What to work on - Within the listing below, please show every line carrying the string "resolution".

Material for this task -
⁂

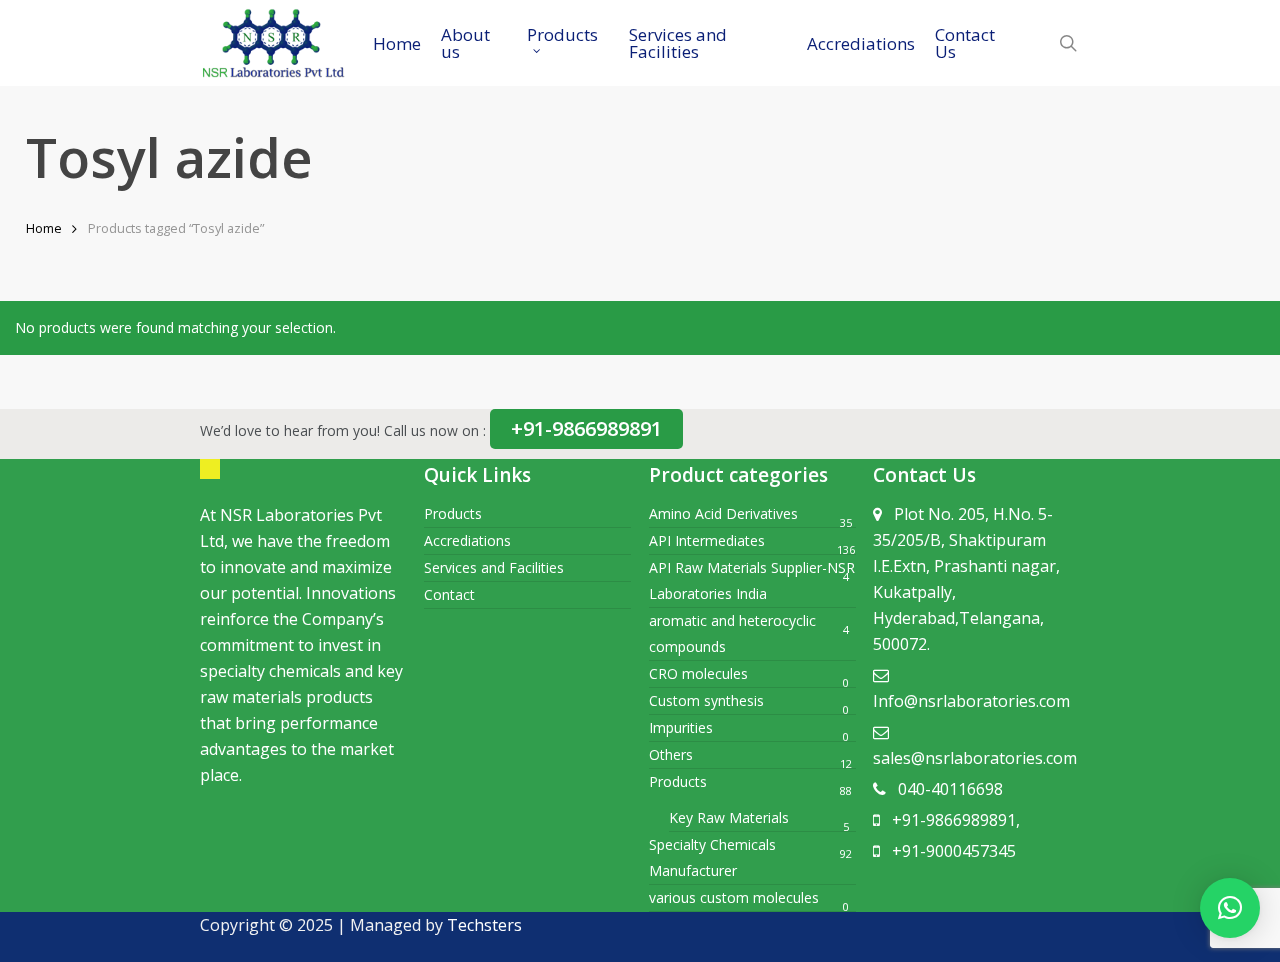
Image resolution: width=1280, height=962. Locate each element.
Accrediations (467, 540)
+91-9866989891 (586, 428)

⁂

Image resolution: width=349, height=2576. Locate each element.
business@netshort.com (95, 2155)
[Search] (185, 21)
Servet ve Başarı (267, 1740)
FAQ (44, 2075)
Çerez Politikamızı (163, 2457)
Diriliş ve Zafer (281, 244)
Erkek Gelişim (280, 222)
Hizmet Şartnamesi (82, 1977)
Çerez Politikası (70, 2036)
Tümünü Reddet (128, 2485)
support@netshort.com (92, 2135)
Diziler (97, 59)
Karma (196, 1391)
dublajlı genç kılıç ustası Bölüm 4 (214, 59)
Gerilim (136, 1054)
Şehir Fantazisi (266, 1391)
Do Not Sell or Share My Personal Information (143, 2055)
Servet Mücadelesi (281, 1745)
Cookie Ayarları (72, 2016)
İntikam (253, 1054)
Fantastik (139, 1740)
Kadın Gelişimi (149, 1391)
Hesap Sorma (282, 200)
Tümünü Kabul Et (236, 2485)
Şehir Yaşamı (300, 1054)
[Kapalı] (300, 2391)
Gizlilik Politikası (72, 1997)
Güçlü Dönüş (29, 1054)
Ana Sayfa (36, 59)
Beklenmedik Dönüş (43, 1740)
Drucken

⁂

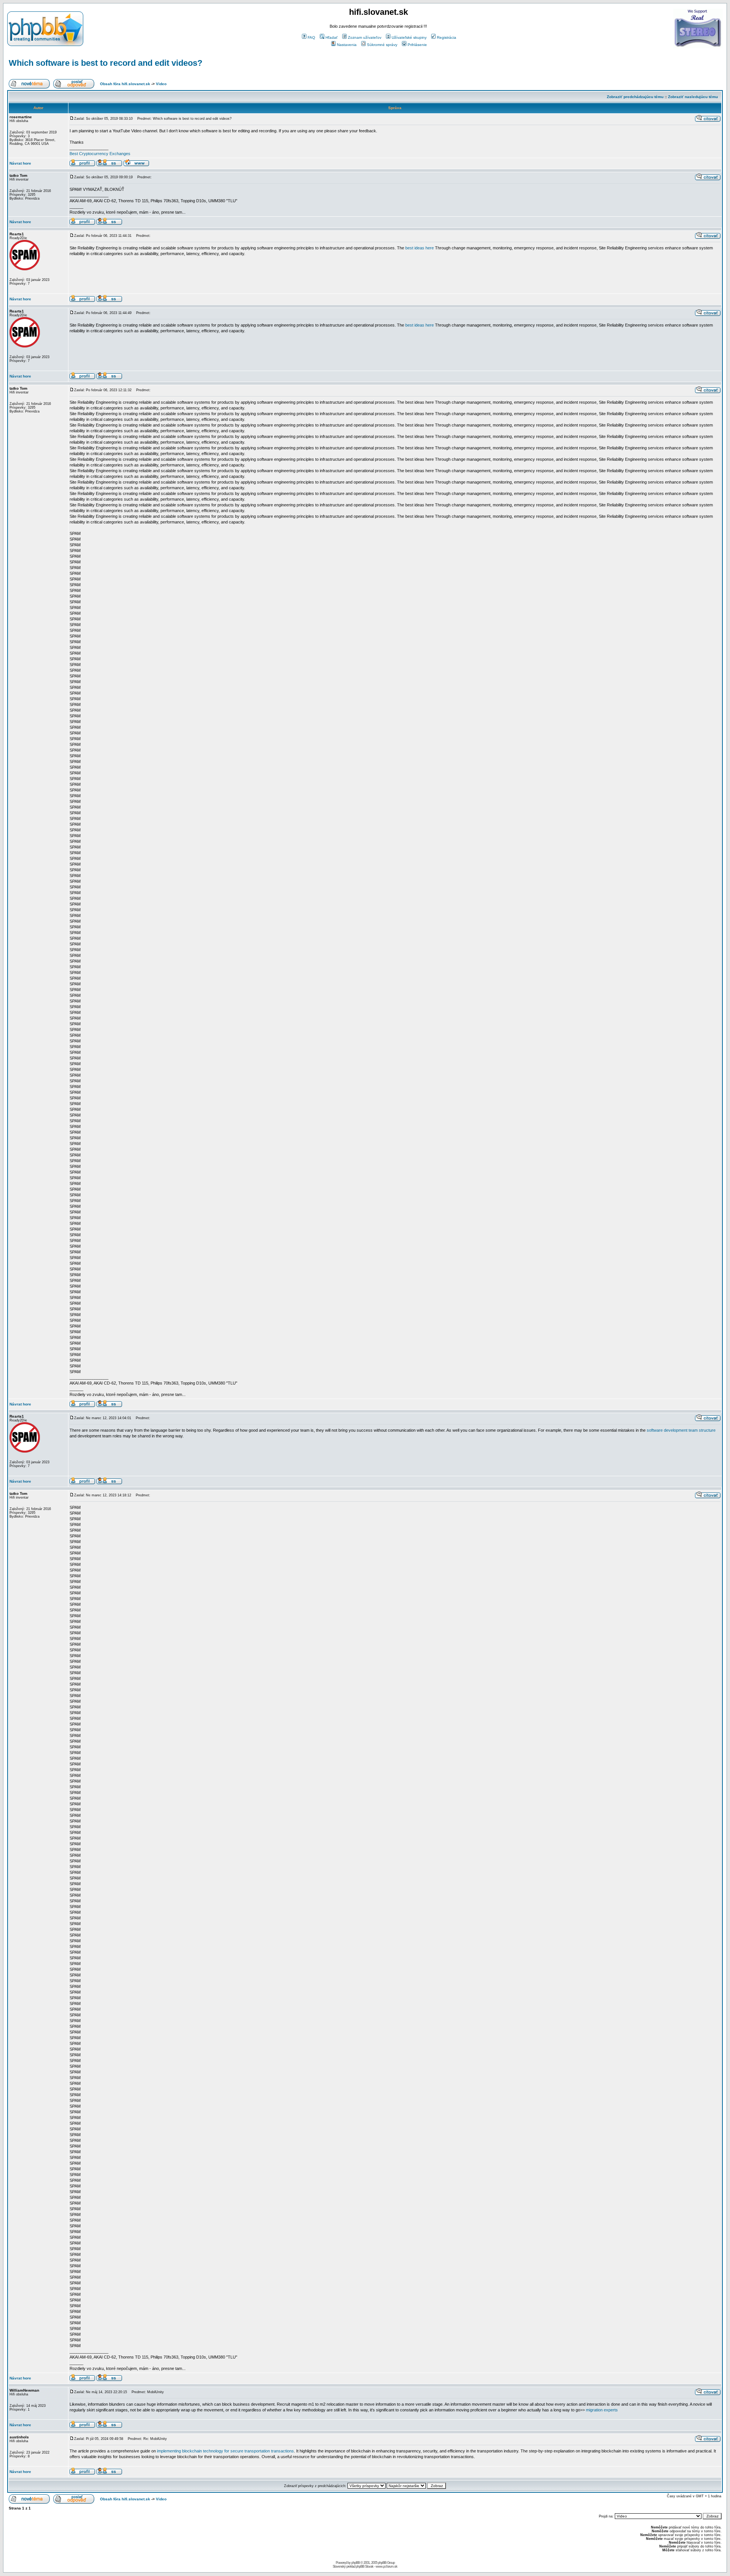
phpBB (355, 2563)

⁂

Output below -
Image resolution: width=1280, height=962. Locate each element.
Image resolution: width=349, height=2576. Locate each element.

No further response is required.